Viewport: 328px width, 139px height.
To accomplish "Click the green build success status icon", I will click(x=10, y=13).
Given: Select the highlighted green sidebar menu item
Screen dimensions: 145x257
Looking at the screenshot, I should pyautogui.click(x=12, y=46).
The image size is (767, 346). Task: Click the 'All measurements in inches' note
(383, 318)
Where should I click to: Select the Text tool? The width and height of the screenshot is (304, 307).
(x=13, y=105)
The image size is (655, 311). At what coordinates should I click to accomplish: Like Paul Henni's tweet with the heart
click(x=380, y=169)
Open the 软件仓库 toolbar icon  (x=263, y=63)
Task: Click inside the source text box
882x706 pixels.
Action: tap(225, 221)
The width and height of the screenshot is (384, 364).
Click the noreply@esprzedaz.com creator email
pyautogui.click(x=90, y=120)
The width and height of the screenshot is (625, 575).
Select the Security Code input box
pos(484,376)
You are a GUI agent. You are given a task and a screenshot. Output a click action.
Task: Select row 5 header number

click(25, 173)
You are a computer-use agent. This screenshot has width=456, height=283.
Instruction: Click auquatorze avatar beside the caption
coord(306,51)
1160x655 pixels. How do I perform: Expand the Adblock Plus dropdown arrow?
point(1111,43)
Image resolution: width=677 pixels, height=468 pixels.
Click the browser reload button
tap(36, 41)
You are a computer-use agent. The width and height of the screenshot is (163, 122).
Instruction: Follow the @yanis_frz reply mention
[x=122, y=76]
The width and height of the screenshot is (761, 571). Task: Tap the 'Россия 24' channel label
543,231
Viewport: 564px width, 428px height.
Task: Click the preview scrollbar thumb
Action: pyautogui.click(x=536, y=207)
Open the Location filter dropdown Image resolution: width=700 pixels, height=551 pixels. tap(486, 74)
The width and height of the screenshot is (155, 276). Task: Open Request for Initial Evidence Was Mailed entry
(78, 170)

* * *

● **Instructions for the task**: Search the listing for the string "agent". Copy each line where it is found.

● **Written answer**:
You are a GUI agent. You are given a task and a screenshot. Output a click action.
You are a computer-use agent. This screenshot has width=456, height=283.
You are a computer-use agent. The width and height of the screenshot is (163, 122).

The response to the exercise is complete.